Friday, 18 September 2009

Heritage body planned

Photo by: Heng Chivoan
Visitors view exhibits at the Tuol Sleng Genocide Museum on Wednesday


Friday, 18 September 2009 15:02 Kim Yuthana

Officials to create UNESCO-affiliated preservation committee.

OFFICIALS from the Ministry of Culture and Fine Arts said they plan to establish a UNESCO-affiliated committee to preserve documentary information about Cambodia, after the Tuol Sleng Genocide Museum Archives were officially inscribed into UNESCO’s Memory of the World register last week.

At a Memory of the World Programme workshop held in Phnom Penh on Thursday, Minister of Culture and Fine Arts Him Chhem said the government hopes to expand its preservation efforts through the new heritage body.

“Our next step is to think of arranging and establishing the National Committee for World Memory like what other countries have already done, in order to further investigate documentary heritage in Cambodia and ensure the protection and preservation of all archives,” he said.

Launched in 1992, the UNESCO Memory of the World Programme promotes the safeguarding of historical archives and collections around the world.

National Committees for World Memory exist in 64 countries and are responsible for implementing the strategies of the broader UNESCO programme.

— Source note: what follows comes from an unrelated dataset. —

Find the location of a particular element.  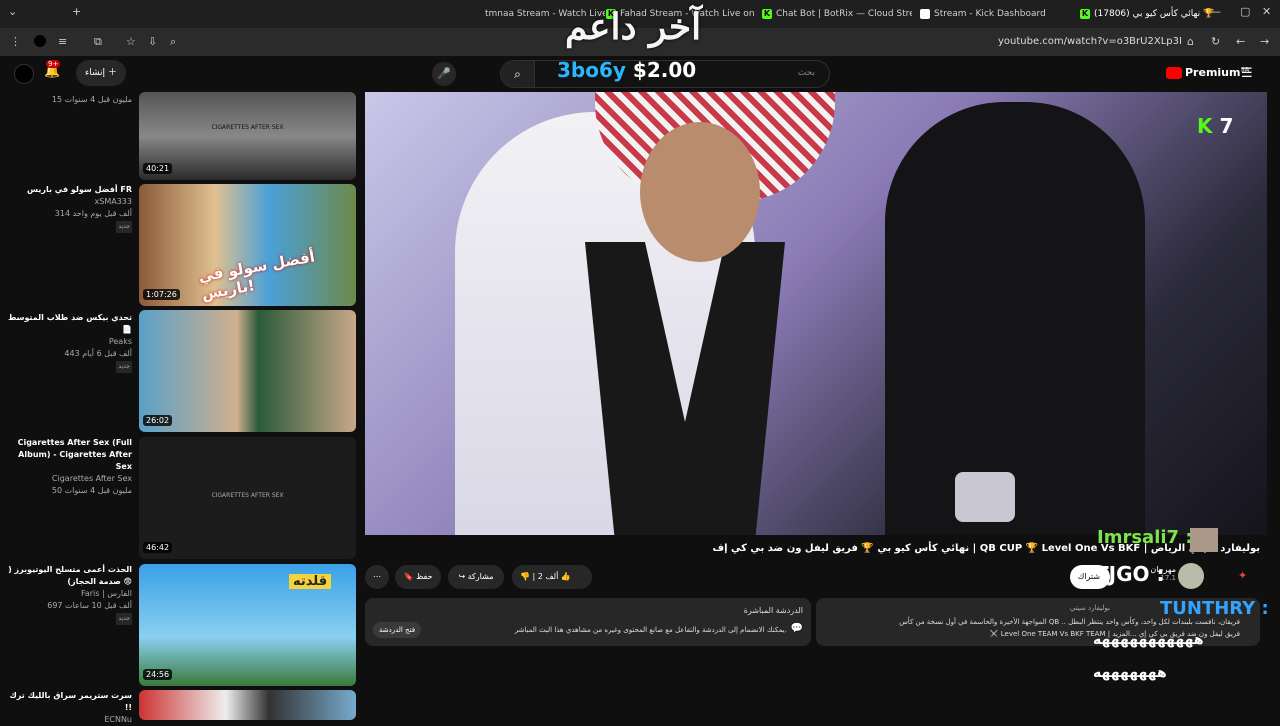

like-icon: 👍 is located at coordinates (566, 576).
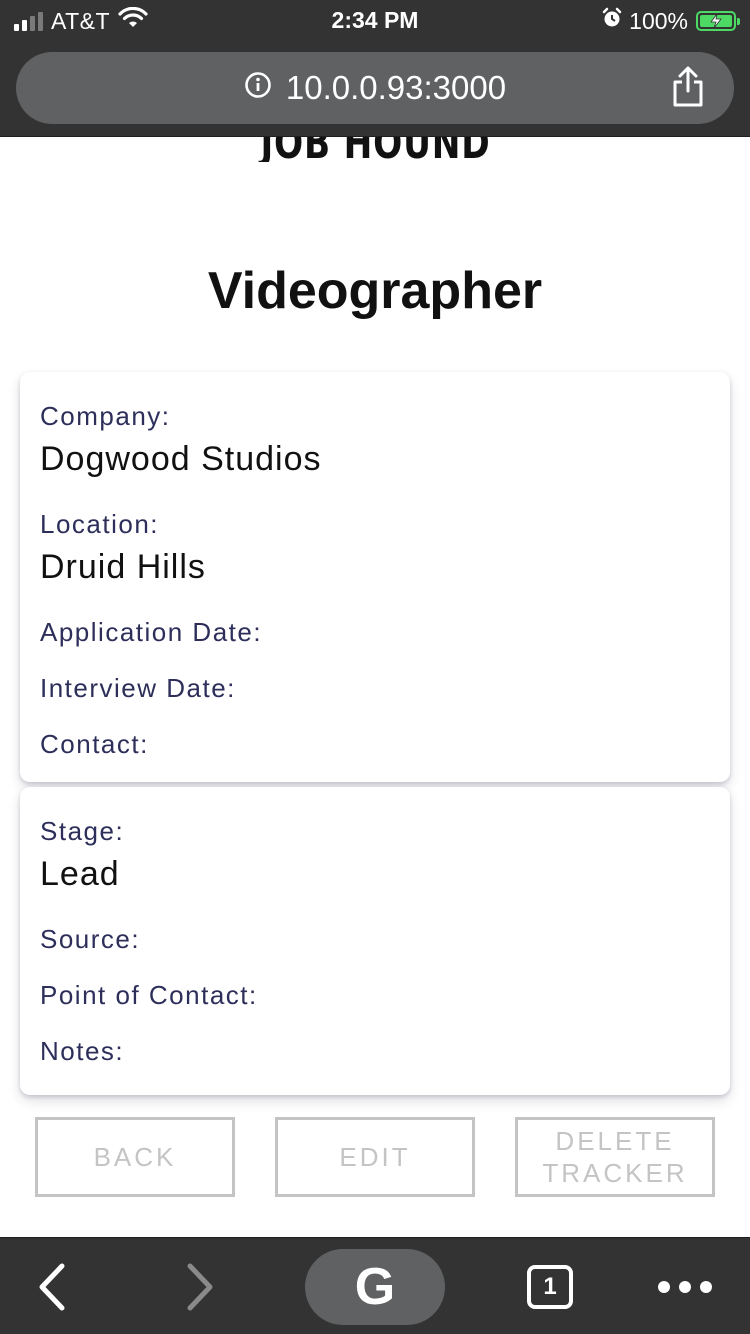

Teruo Jinnai, president of UNESCO’s Phnom Penh office, said it was likely the committee would be created soon.

The next international meeting of the Committees for World Memory will be held in Macau in July of 2010, he said.

The Tuol Sleng Genocide Museum Archives include documents and photographs depicting the fate of the more than 15,000 prisoners held in the compound between 1975 and 1979, during the rule of the Khmer Rouge.

The archives consist of 4,186 confessions, 6,226 biographies of prisoners and 6,147 photographic prints and negatives of prisoners, demolished buildings, research activities, mass graves and remains of victims.

These archives, experts say, constitute the most complete existing documentary picture of the prison system under Democratic Kampuchea, a fundamental part of the regime under which an estimated 2 million people (roughly a quarter of the population) lost their lives during a period of three years, eight months and 20 days.